All of lore.kernel.org
 help / color / mirror / Atom feed
* [REGRESSION v4.10-rc1] blkdev_issue_zeroout() returns -EREMOTEIO on the first call for SCSI device that doesn't support WRITE SAME
@ 2017-02-03  7:55 Junichi Nomura
  2017-02-03 15:21 ` Jens Axboe
  0 siblings, 1 reply; 8+ messages in thread
From: Junichi Nomura @ 2017-02-03  7:55 UTC (permalink / raw)
  To: linux-block, linux-scsi

I found following ext4 error occurs on a certain storage since v4.10-rc1:
  EXT4-fs (sdc1): Delayed block allocation failed for inode 12 at logical offset 100 with max blocks 2 with error 121
  EXT4-fs (sdc1): This should not happen!! Data will be lost

Error 121 (EREMOTEIO) was returned from blkdev_issue_zeroout().
That came from sd driver because WRITE SAME was sent to the device
which didn't support it.

The problem was introduced by commit e73c23ff736e ("block: add async
variant of blkdev_issue_zeroout"). Before the commit, blkdev_issue_zeroout
fell back to normal zero writing when WRITE SAME failed and it seems
sd driver's heuristics depends on that behaviour.

Below is a band-aid fix to restore the fallback behaviour for sd. Although
there should be better fix as retrying blindly is not a good idea...

v4.10-rc6:
  # cat /sys/block/sdc/queue/write_same_max_bytes
  33553920
  # fallocate -v -z -l 512 /dev/sdc1
  fallocate: fallocate failed: Remote I/O error
  # cat /sys/block/sdc/queue/write_same_max_bytes
  0
  # fallocate -v -z -l 512 /dev/sdc1
  # echo $?
  0

v4.9 or v4.10-rc6 + this patch:
  # grep . /sys/block/sdc/queue/write_same_max_bytes
  33553920
  # fallocate -v -z -l 512 /dev/sdc1
  # echo $?
  0
  # grep . /sys/block/sdc/queue/write_same_max_bytes
  0

diff --git a/block/blk-lib.c b/block/blk-lib.c
index f8c82a9..8e53474 100644
--- a/block/blk-lib.c
+++ b/block/blk-lib.c
@@ -360,6 +360,7 @@ int blkdev_issue_zeroout(struct block_device *bdev, sector_t sector,
 			 sector_t nr_sects, gfp_t gfp_mask, bool discard)
 {
 	int ret;
+	int pass = 0;
 	struct bio *bio = NULL;
 	struct blk_plug plug;
 
@@ -369,6 +370,7 @@ int blkdev_issue_zeroout(struct block_device *bdev, sector_t sector,
 			return 0;
 	}
 
+  retry_other_method:
 	blk_start_plug(&plug);
 	ret = __blkdev_issue_zeroout(bdev, sector, nr_sects, gfp_mask,
 			&bio, discard);
@@ -378,6 +380,11 @@ int blkdev_issue_zeroout(struct block_device *bdev, sector_t sector,
 	}
 	blk_finish_plug(&plug);
 
+	if (ret && pass++ == 0) {
+		bio = NULL;
+		goto retry_other_method;
+	}
+
 	return ret;
 }
 EXPORT_SYMBOL(blkdev_issue_zeroout);
-- 
Jun'ichi Nomura, NEC Corporation / NEC Solution Innovators, Ltd.

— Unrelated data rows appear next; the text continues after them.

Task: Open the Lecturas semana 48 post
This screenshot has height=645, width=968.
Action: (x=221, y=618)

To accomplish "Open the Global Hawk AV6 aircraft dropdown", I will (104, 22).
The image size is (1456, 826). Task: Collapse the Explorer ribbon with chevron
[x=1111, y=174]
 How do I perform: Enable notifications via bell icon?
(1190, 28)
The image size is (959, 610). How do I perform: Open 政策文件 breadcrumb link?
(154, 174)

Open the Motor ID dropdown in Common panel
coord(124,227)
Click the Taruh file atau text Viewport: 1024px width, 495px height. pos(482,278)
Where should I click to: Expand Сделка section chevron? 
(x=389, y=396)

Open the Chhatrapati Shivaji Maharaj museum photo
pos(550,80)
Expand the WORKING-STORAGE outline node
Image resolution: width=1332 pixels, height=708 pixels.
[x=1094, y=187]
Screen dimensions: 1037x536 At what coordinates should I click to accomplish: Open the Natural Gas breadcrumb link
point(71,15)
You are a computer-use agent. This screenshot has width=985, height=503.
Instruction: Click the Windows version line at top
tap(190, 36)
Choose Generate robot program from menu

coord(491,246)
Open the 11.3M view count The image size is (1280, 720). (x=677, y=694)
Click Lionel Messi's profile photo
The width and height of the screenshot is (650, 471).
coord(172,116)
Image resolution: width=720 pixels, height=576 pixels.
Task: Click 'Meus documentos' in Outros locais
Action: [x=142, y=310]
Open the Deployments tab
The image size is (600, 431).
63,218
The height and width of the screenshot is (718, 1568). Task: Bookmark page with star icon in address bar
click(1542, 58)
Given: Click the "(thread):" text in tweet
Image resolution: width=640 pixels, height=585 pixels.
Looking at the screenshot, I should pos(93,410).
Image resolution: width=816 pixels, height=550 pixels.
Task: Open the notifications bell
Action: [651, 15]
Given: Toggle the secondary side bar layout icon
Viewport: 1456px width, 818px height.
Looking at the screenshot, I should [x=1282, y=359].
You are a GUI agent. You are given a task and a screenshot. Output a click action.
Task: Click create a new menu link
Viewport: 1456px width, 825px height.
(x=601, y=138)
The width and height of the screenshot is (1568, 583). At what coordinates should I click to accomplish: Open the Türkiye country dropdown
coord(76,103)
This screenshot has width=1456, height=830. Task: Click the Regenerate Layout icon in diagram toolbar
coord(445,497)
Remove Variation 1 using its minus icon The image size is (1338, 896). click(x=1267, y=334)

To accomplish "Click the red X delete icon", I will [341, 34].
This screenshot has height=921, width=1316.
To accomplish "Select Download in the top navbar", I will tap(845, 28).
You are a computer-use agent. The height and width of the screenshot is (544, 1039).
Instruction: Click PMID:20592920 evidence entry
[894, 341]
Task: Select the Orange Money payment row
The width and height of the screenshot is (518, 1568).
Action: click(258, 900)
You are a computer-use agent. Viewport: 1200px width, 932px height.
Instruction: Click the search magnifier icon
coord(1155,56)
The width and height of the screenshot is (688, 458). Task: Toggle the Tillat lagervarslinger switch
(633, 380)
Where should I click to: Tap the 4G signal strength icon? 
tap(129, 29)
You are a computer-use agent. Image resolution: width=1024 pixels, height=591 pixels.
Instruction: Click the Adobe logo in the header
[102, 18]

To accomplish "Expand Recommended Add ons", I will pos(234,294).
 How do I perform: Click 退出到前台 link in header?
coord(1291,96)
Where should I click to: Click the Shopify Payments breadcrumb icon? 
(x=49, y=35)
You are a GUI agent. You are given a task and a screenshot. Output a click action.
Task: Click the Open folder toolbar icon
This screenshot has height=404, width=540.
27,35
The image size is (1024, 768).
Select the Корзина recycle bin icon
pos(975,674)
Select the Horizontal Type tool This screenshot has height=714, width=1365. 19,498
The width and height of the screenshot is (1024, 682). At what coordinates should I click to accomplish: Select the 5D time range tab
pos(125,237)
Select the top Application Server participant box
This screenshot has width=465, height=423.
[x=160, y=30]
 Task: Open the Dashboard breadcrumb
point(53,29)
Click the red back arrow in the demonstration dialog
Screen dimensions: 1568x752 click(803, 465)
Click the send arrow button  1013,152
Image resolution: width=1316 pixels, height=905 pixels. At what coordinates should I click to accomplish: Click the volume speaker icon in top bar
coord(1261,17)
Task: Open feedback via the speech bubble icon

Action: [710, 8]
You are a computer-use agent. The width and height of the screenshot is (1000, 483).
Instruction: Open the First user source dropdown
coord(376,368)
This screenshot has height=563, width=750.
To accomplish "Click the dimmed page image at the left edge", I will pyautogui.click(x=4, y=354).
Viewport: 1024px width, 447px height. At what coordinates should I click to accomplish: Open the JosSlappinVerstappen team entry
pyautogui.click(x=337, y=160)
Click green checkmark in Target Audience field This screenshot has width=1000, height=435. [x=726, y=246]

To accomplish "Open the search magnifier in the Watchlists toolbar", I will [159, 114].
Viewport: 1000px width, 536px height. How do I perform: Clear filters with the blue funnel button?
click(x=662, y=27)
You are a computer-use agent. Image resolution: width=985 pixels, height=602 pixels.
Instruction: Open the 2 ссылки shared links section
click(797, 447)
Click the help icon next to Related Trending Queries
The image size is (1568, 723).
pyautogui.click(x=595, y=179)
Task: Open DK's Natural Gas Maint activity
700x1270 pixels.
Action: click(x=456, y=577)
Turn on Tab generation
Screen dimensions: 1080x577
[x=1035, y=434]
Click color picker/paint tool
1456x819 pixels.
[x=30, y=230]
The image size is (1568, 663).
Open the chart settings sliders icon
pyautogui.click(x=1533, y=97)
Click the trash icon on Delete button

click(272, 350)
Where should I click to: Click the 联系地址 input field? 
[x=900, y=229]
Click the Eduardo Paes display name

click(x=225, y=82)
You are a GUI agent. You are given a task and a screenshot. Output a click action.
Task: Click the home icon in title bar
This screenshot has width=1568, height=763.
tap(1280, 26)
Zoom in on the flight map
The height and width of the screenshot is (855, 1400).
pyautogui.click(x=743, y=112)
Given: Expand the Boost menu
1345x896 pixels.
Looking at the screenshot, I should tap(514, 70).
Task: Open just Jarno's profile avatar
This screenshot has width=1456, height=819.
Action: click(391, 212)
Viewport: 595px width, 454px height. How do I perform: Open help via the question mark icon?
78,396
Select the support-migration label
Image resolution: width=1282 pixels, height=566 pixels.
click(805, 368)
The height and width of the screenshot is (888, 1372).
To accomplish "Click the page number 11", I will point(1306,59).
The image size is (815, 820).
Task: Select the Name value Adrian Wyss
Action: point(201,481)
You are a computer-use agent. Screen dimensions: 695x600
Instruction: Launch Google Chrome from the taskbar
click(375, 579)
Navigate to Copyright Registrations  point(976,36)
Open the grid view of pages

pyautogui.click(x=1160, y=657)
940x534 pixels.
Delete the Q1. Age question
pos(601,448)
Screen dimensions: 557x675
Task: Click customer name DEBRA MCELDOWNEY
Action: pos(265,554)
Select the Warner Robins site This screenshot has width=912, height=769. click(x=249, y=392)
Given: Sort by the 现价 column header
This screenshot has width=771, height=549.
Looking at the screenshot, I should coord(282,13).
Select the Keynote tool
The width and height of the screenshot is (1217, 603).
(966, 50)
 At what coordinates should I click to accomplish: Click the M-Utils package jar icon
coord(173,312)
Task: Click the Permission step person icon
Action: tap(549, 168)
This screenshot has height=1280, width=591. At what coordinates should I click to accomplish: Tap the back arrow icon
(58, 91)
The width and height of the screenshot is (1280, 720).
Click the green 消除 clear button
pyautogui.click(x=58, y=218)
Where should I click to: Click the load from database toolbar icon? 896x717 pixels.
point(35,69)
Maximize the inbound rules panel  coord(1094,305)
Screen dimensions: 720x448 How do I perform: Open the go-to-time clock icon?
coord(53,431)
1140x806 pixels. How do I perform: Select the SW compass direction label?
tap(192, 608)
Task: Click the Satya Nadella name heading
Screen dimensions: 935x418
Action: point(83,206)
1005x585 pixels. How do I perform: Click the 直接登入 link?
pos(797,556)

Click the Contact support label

^ permalink raw reply related	[flat|nested] 8+ messages in thread

* Re: [REGRESSION v4.10-rc1] blkdev_issue_zeroout() returns -EREMOTEIO on the first call for SCSI device that doesn't support WRITE SAME
  2017-02-03  7:55 [REGRESSION v4.10-rc1] blkdev_issue_zeroout() returns -EREMOTEIO on the first call for SCSI device that doesn't support WRITE SAME Junichi Nomura
@ 2017-02-03 15:21 ` Jens Axboe
  2017-02-03 16:12   ` Christoph Hellwig
  0 siblings, 1 reply; 8+ messages in thread
From: Jens Axboe @ 2017-02-03 15:21 UTC (permalink / raw)
  To: Junichi Nomura, linux-block, linux-scsi
  Cc: Christoph Hellwig, Chaitanya Kulkarni

On 02/03/2017 12:55 AM, Junichi Nomura wrote:
> I found following ext4 error occurs on a certain storage since v4.10-rc1:
>   EXT4-fs (sdc1): Delayed block allocation failed for inode 12 at logical offset 100 with max blocks 2 with error 121
>   EXT4-fs (sdc1): This should not happen!! Data will be lost
> 
> Error 121 (EREMOTEIO) was returned from blkdev_issue_zeroout().
> That came from sd driver because WRITE SAME was sent to the device
> which didn't support it.
> 
> The problem was introduced by commit e73c23ff736e ("block: add async
> variant of blkdev_issue_zeroout"). Before the commit, blkdev_issue_zeroout
> fell back to normal zero writing when WRITE SAME failed and it seems
> sd driver's heuristics depends on that behaviour.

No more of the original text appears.